NetApp has asked one of their competitors, Coraid, to halt the sales of their EtherDrive Z-Series NAS appliances. The reason? Coraid is using the ZFS file system. Coraid has sent a letter to their customers announcing a temporary sales stop. The Z-Series NAS was announced in May, so NetApp didn’t waste any time in sending their legal threats.
Sun open sourced the Zettabyte File System in 2005, and since 2007 NetApp has been engaged in several lawsuits against Sun. NetApp claims ZFS infringes on several of their patents. Sun was pretty public about the suits, providing up-to-date information on their website and communicating about this with their customers in an open manner. Since Oracle acquired Sun, however, things have changed.
NetApp and Oracle are reported to be in settlement talks, and the information on Sun’s website has not been updated for half a year. It makes sense from Oracle’s perspective; they are interested in hardware to run their software on. While the Solaris operating system provides a solid foundation for this, Oracle does not have anything to gain by supporting an open source version of this. Neither do they have any interest in supporting competitors using their own file system, such as Coraid and Nexenta.

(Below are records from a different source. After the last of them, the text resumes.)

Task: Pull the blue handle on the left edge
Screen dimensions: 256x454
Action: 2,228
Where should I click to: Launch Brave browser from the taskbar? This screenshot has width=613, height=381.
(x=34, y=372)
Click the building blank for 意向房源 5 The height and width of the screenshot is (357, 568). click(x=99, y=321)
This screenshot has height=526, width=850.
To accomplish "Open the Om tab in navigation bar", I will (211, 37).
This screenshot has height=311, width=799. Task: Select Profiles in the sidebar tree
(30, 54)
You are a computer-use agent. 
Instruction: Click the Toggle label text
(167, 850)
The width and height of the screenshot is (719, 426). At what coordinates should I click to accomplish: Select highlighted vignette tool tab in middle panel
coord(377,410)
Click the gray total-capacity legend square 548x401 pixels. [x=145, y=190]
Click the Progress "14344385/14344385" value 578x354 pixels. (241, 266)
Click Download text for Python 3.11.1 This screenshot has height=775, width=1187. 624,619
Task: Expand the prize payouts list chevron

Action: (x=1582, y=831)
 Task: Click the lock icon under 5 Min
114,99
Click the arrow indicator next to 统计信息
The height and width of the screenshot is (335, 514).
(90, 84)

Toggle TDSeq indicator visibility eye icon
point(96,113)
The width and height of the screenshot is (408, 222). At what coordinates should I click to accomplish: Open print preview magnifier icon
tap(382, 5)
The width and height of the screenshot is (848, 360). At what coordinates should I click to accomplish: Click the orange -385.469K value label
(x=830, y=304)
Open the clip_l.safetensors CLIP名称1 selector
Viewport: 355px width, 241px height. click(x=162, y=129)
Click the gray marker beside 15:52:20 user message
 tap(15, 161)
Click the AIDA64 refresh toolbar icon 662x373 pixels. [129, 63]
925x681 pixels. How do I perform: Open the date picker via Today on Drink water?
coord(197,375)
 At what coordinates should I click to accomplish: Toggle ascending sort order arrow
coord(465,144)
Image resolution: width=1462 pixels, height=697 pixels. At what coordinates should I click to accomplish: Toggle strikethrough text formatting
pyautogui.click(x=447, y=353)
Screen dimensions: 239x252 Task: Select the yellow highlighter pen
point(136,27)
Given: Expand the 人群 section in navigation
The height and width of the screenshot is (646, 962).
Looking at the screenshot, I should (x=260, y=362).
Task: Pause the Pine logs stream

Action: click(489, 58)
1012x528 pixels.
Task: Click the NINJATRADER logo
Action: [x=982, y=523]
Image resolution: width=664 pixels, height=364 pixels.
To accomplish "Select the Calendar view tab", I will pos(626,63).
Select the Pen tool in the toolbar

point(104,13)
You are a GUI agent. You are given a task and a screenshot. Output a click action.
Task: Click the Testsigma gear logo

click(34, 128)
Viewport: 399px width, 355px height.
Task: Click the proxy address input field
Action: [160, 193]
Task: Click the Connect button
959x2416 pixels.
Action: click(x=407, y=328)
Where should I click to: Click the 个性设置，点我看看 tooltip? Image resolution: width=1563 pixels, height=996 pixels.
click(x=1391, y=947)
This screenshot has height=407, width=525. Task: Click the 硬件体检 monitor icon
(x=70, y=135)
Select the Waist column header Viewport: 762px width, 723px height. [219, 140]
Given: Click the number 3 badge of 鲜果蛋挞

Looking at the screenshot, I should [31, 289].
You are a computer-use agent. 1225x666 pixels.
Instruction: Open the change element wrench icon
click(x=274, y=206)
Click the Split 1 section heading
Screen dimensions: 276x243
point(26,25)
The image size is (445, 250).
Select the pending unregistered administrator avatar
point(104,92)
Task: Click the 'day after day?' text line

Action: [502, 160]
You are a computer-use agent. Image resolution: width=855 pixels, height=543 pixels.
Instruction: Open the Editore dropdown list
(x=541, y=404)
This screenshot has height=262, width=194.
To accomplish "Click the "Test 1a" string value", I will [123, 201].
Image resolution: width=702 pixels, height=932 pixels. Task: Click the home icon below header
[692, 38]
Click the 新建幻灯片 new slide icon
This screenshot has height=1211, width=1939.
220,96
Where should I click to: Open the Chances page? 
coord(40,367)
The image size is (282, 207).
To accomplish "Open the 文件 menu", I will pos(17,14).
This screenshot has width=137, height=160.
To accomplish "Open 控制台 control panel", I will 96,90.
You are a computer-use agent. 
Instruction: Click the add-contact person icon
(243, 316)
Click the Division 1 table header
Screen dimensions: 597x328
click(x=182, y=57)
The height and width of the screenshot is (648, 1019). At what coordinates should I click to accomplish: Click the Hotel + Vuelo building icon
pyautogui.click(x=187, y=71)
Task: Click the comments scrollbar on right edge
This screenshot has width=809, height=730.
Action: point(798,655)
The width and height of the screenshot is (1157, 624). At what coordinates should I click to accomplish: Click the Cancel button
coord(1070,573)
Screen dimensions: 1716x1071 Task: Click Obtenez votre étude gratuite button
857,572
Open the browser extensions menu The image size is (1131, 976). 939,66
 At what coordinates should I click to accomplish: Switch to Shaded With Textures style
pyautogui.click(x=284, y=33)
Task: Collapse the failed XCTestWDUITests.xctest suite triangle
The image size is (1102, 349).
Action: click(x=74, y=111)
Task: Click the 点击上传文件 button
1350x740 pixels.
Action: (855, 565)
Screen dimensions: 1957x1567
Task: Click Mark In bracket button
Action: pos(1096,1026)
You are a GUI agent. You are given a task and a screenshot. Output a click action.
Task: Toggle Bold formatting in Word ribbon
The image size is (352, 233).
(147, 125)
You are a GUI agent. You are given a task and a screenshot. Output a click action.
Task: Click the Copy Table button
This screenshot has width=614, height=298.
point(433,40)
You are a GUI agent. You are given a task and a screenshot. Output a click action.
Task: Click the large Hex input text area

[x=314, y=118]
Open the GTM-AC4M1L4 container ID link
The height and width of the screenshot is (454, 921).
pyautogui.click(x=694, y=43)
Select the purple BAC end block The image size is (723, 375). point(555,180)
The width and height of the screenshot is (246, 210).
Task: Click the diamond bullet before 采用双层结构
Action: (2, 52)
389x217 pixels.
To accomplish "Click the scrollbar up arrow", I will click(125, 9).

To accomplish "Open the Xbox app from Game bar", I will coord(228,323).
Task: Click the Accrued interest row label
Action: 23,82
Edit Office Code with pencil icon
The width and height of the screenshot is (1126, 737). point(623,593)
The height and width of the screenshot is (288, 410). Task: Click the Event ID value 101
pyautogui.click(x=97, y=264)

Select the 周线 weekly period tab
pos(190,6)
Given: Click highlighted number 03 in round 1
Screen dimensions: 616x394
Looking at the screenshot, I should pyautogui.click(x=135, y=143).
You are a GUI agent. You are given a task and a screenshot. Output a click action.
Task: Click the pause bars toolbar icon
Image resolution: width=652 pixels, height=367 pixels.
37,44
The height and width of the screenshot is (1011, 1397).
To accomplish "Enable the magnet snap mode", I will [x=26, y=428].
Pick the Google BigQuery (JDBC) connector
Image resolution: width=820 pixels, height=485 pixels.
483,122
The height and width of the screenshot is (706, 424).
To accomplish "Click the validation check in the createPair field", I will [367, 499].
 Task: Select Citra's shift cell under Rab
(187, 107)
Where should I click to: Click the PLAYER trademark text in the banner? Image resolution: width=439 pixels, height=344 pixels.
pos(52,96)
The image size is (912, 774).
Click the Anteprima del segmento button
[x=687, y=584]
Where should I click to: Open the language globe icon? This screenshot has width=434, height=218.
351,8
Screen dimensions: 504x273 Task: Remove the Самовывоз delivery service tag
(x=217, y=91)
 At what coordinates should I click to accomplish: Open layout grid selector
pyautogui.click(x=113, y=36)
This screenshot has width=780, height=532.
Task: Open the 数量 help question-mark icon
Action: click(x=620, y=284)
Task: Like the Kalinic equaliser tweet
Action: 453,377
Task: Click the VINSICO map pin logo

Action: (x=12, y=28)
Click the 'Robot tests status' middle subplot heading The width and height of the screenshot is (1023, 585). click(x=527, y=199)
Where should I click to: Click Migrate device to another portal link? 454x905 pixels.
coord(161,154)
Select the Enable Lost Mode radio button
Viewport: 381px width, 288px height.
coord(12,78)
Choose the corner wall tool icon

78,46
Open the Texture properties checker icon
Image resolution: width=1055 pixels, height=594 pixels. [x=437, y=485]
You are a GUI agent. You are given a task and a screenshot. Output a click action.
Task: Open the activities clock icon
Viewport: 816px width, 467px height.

What does that mean for users of the ZFS file system? Sun has always claimed things looked to be going their way, but I expect Oracle to want a quick settlement with NetApp. Whether that includes any provisions for users of the ZFS version that was released as open source remains to be seen. And since file systems are pretty generic, one has to wonder whether other open source file systems are safe from patent lawsuits.